2.3.6.1 Synthesis of Diinsininol Aglycon (45)
Selenski and Pettus (2006) developed an efficient synthetic approach to bicycle 45, corresponding to the aglycon of diinsininol (46), by exploiting the [3+3] annulation approach (Figure 2.21). As an electrophilic unit, flavylium 40 was prepared by the condensation of 2,4,6‐triacetoxybenzaldehyde (38) and 3,4‐dihydroxyacetophenone (39). On the other hand, the nucleophilic partner 44 was synthesized from styrene 41 and benzaldehyde 42. Treatment of 42 with LiAlH4 in the presence of MgBr2 generated o‐quinonemethide A, which underwent a [4+2]‐cycloaddition with styrene 41, giving the corresponding flavan 43 in 45% yield. DDQ‐oxidation in the presence of H2O followed by removal of the protecting groups afforded free flavanone 44 in 72% yield (two steps). The reaction of flavylium salt 40 with nucleophile 44 (6 equiv) proceeded under microwave irradiation at 120 °C, giving the annulated product 45 in 32% yield. The product was obtained as a single diastereomer, albeit in a racemic form.

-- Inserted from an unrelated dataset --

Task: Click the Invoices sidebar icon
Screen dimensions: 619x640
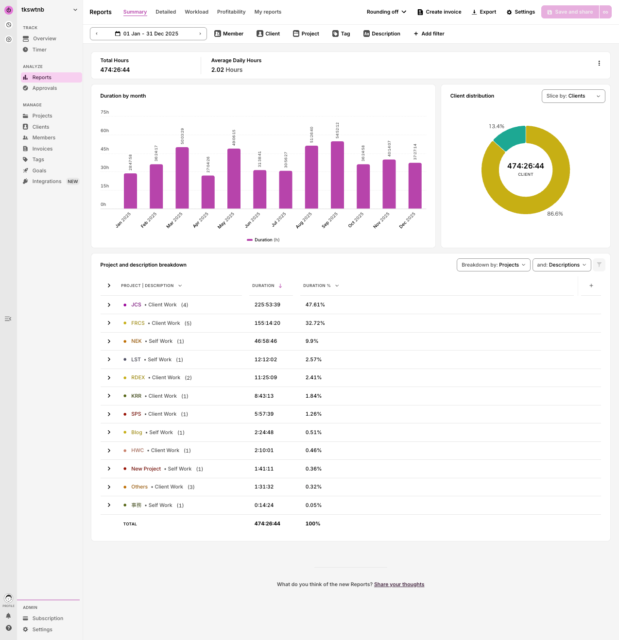Action: [25, 148]
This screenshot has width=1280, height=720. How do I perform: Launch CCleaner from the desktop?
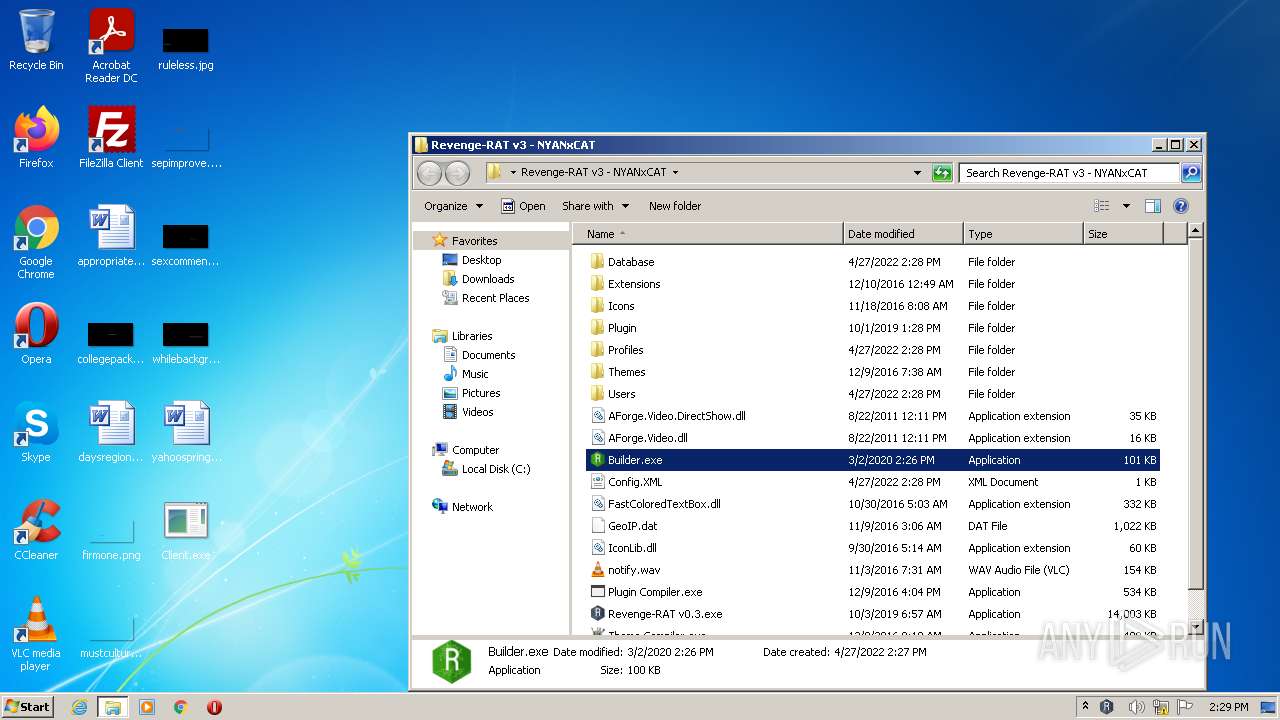click(36, 530)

2.3.6.2 Synthesis of Procyanidin A2 (3)
The protocol described earlier (Figure 2.20) was applied to the synthesis of procyanidin A2 (3) (see Figure 2.5), in which a nucleophilic monomer unit needed to be selectively protected (vide infra). The present authors have developed a de novo synthetic approach to the epi‐type catechins (Figure 2.22) (Stadlbauer et al. 2012), relying on the ortho‐metalation of aryl fluoride I (#1) and reaction with epoxy alcohol II, followed by an SNAr oxycyclization of adduct III to give flavan IV (#2). This protocol enabled access to monomer unit 52 with a free hydroxy group at C(7) (Figure 2.23) (Ito et al. 2014). Starting from 1,3,5‐trifluorobenzene (47), sequential substitutions with t‐BuOK and BnOK gave mono‐fluoride 48. Regioselective lithiation of 48 followed by the reaction with epoxy alcohol 49 in the presence of BF3·OEt2 gave adduct 50. After the protecting group arrangement, the resulting alcohol 51 was subjected to the pyran‐ring formation. Treatment of 51 with KH cleanly afforded the cyclized product, which was exposed to acidic conditions to give the monomer unit 52, which was employed as the nucleophilic flavan unit in the following annulation (Figure 2.24). Upon treatment of a mixture of 34 and 52 with BF3·OEt2, the corresponding annulation product 53 was obtained in excellent yield. Notably, none of other regio‐ and stereoisomers was observed. As the α‐face of the electrophilic flavan unit 34 is shielded by the C(3)‐substituent, nucleophile 52 approached from the β‐side to form the double linkages at the C(2) and C(4) positions. In addition, the nucleophile 52 selectively reacted at its C(8) position rather than the C(6) position. Finally, all protecting groups were removed to give procyanidin A2 (3).
Figure 2.21 Pettus's diinsininol aglycon synthesis.
Figure 2.22 Strategy for monomer synthesis.
Figure 2.23 De novo synthesis of the C(7)‐hydroxy monomer unit.